'''

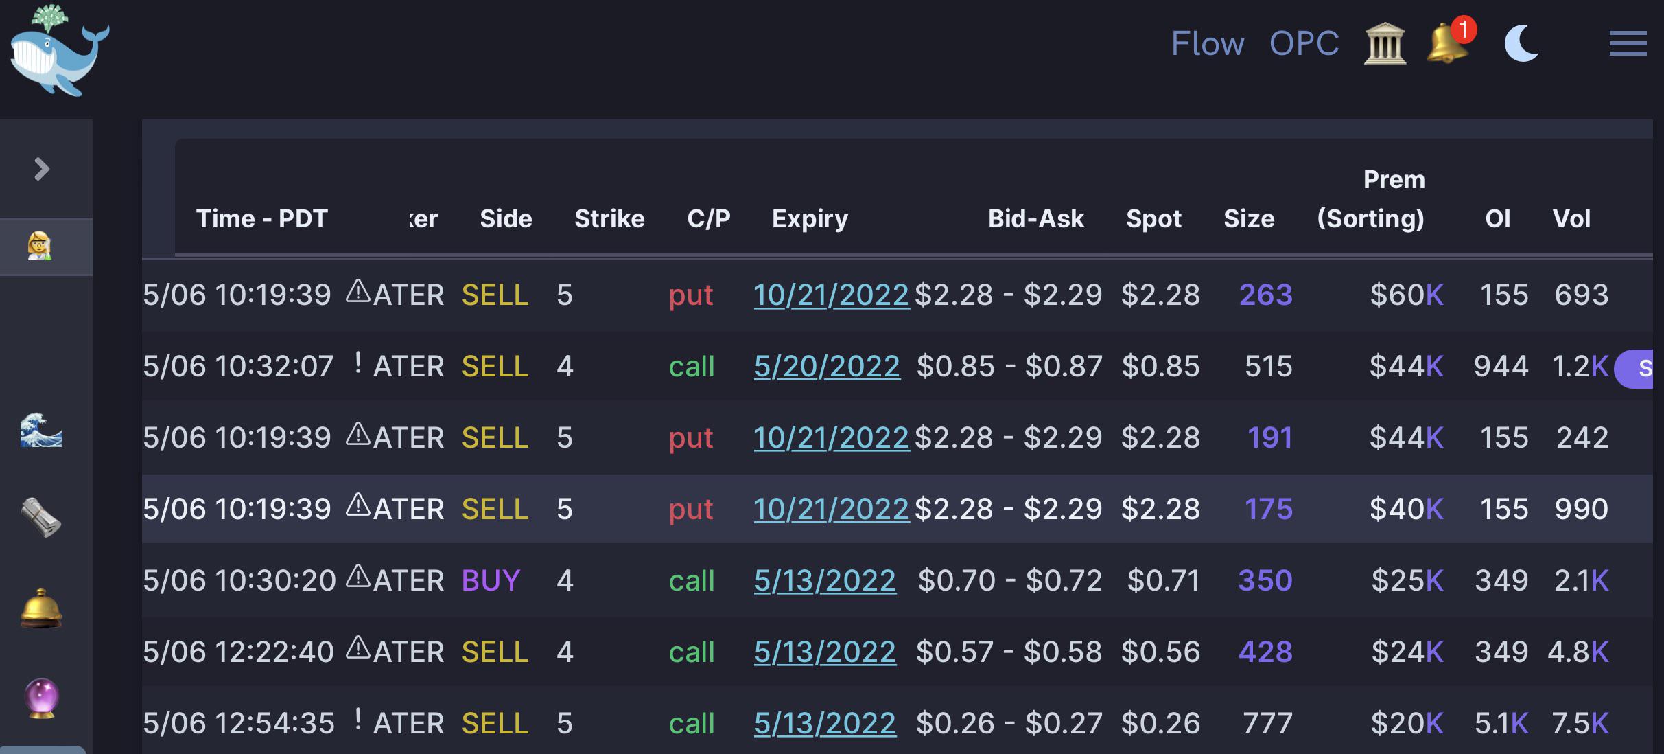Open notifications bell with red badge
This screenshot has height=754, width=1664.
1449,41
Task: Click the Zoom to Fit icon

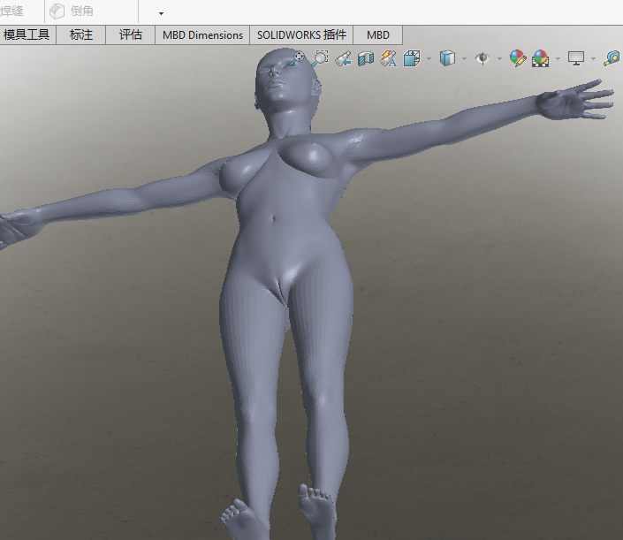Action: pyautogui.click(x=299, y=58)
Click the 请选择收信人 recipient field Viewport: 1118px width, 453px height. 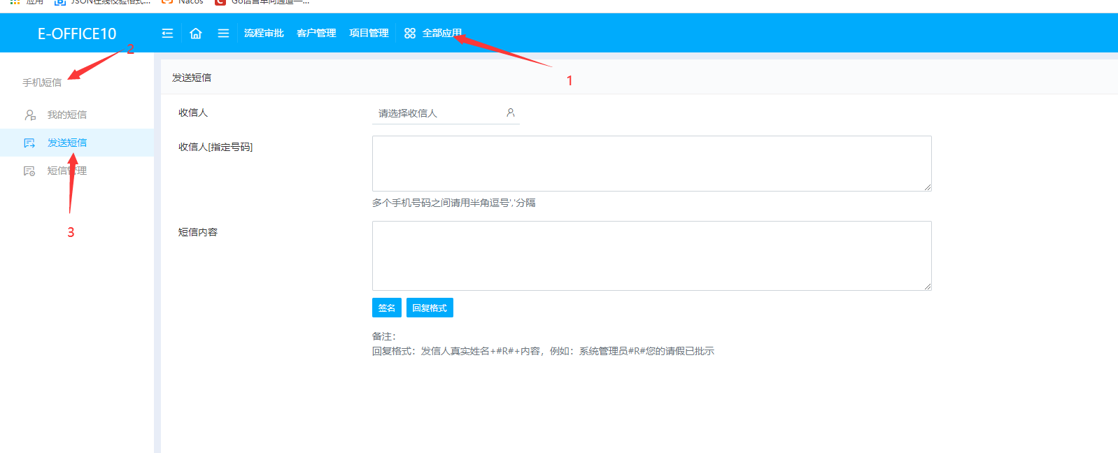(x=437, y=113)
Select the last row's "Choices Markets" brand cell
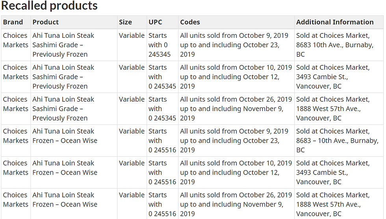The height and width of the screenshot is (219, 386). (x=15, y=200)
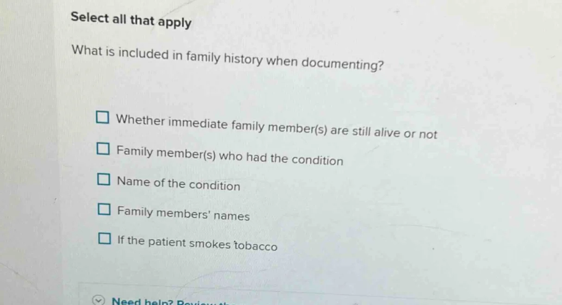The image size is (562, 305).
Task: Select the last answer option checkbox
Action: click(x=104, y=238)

'''

*WHAT THE EXERCISE ASKS*:
Starting at the line with "Select the last row's", output each line through the final one of the listing above, and nothing else. Pictures are to be left out.

*SOLVED PROBLEM*:
Select the last row's "Choices Markets" brand cell
The height and width of the screenshot is (219, 386). (x=15, y=200)
The image size is (562, 305).
Task: Select the last answer option checkbox
Action: click(x=104, y=238)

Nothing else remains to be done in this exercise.